How many arrangments of Mississippi are there with no consecutive S's?

I started with trying to find the ways that it didn't work by grouping all the S's together, as if it were one letter. I then did the equation 10!/(4![*]2!). I was going to continue doing this system, but i'm not sure if this way will work.

Any tips?
 
pi_pie_lover said:
How many arrangments of Mississippi are there with no consecutive S's?
I think the following will work:

You have eleven "slots" for letters. The M, Is, and Ps may be arranged however you like, but no two (or more) Ss may be side-by-side.

Considering only seven slots, in how many (distinguishable) ways can you arrange the other seven letters? (Use the formula they gave you for this.)

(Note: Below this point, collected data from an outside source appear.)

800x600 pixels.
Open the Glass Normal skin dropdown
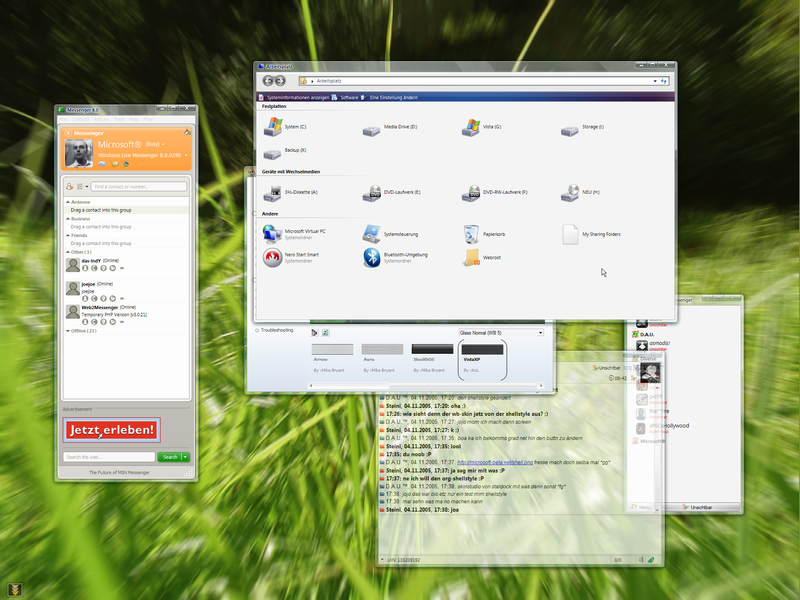pyautogui.click(x=540, y=332)

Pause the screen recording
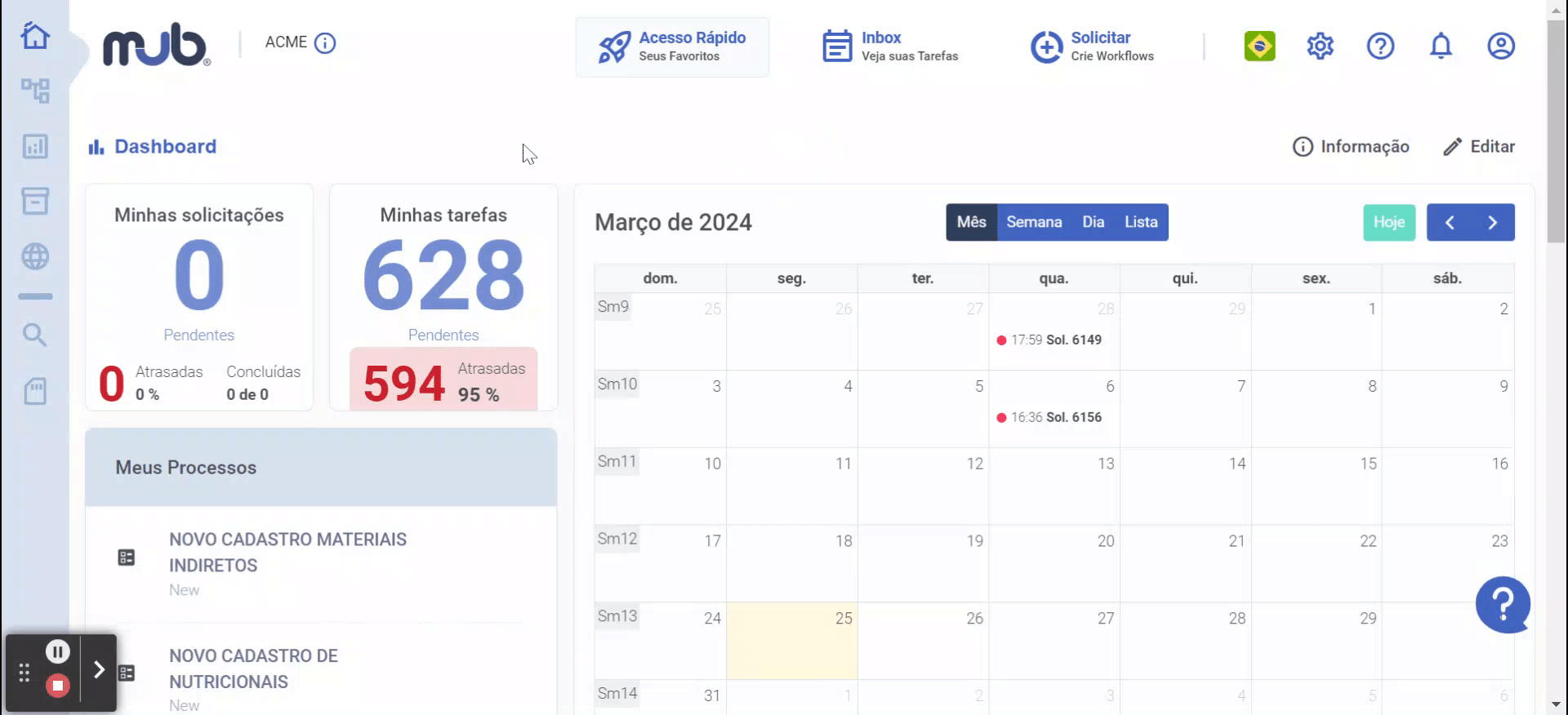[57, 651]
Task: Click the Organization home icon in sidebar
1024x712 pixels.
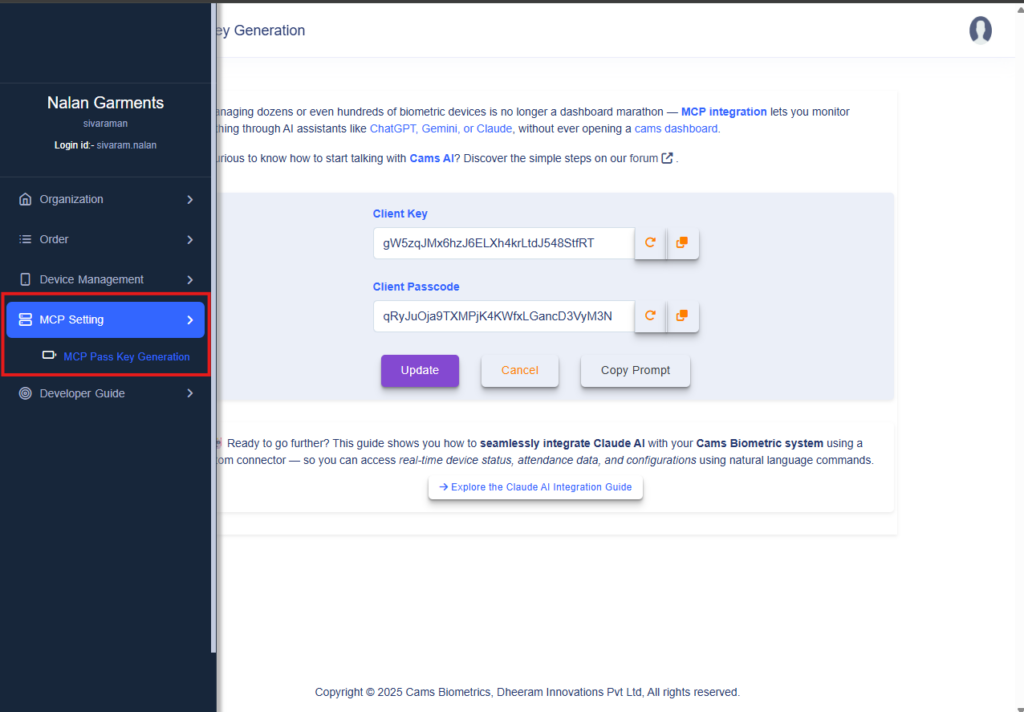Action: point(26,200)
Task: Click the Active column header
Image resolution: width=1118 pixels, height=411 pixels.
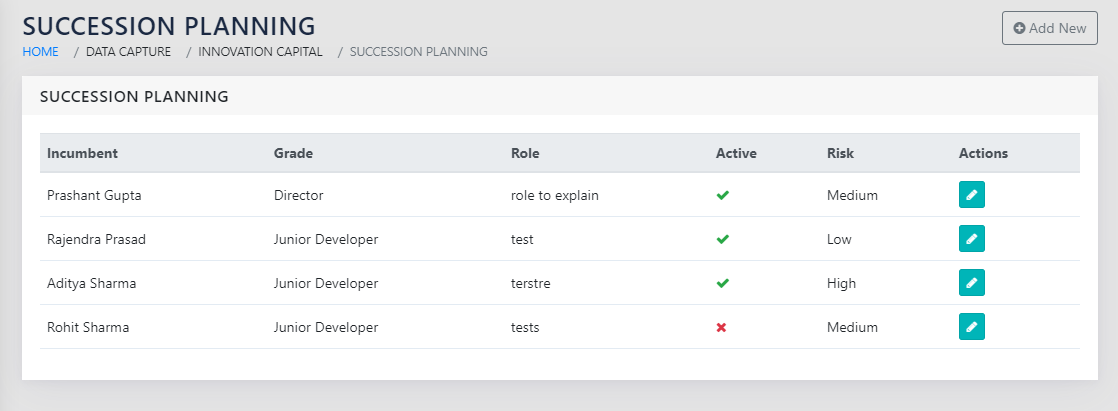Action: pos(736,154)
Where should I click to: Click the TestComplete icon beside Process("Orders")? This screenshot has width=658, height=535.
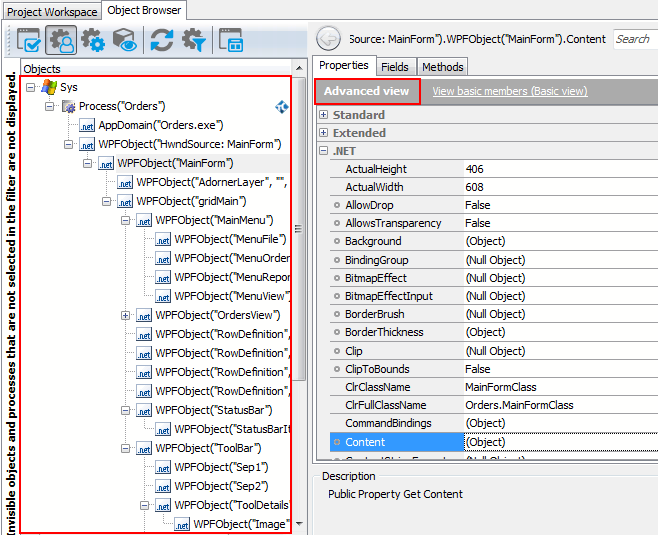click(282, 106)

Given all eleven slots, in how many ways can you choose four so that there is at least one empty slot between any given pair of slots? (It might help to think of this as being four double-wide slots, there being an imaginary twelfth slot, and you're needing to pick four of six double-wide slots. Since the first S might go in the first slot, or else it might not, you might want to look at this from each of the right- and left-hand views. That is, multiply the one "six-choose-four" by two.)

Since the ordering (left to right) of the other letters does not affect how you chose the slots for the Ss, the two are independent. So multiply to get the total number of ways.

Have fun! :D

Eliz.
 
Here is another way to think about this problem.
The other letters will stand between the S’s as separators: _M_I_I_I_P_P_I_
The number of ways those can be arranged is: \(\displaystyle \frac {7!} {(4!)(2!)}\).
Now there are eight blanks into which we can place the S’s: \(\displaystyle \binom {8}{4}\).

Answer: \(\displaystyle \binom {8}{4}\frac {7!} {(4!)(2!)}\).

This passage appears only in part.